If you thought you had a rough night, my toddler couldn’t wear an oven mitt to bed.
Why spend money on a paper shredder?
Do like I do and just leave important documents in your pockets and run them through the washer.
Me [double-clicking a word to select it]
Microsoft Word: are you trying to select this entire sentence?
Me: no, just the one word
Microsoft Word: ok are you trying to select the entire paragraph?
Me: no, just that word…
Microsoft Word: ok I’ll just delete this entire page
Only death will keep me from you. Or cake. Or Netflix. Or kittens….hold on, I have a list.
My son told me he couldn’t wait to grow up…

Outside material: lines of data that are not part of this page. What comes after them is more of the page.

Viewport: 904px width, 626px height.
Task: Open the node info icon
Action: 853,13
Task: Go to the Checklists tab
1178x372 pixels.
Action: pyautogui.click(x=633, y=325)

So I took out my vitamin day of the week organizer and explained every one. Next we discussed every body cream I have. Then we paid bills for the month. He was crying at this point so we had ice cream while we did meal planning.
[Mom]: My son’s voice is changing
[Dr.]: Thats normal at his age
[Mom]: This is normal?
*fax machine noises are coming from the kid’s mouth*
They grow up so quick
Parenting Tip:
Place fake present under tree with unruly child’s name on it and when he misbehaves toss it into the burning fireplace
Kids today will never understand just how COOL it felt to be a little white girl singing all the words to “Gangsta’s Paradise”.
I went to the house I grew up in and asked if I could have a look around. They said no and slammed the door. My parents can be so freaking rude…
“Make yourself at home.” they say, then it’s “Ma’am please put your bra back on.”
Make up your mind, library story time, make up your mind!
Pronounces Canada like armada and i’m not from there so obviously i’m not sorry.
suddenly remembered when I explained updog to my father and he didn’t even blink, just said “oh, we had something like that when I was a kid, a henway”
“what’s a henway?”
“about five pounds”
[rooster sits down in barber chair]
Give me a cockadoodledo
Ive always hated math because, in my head, all the word problems sounded like this:
The spaghetti envelopes are triangular. Find X.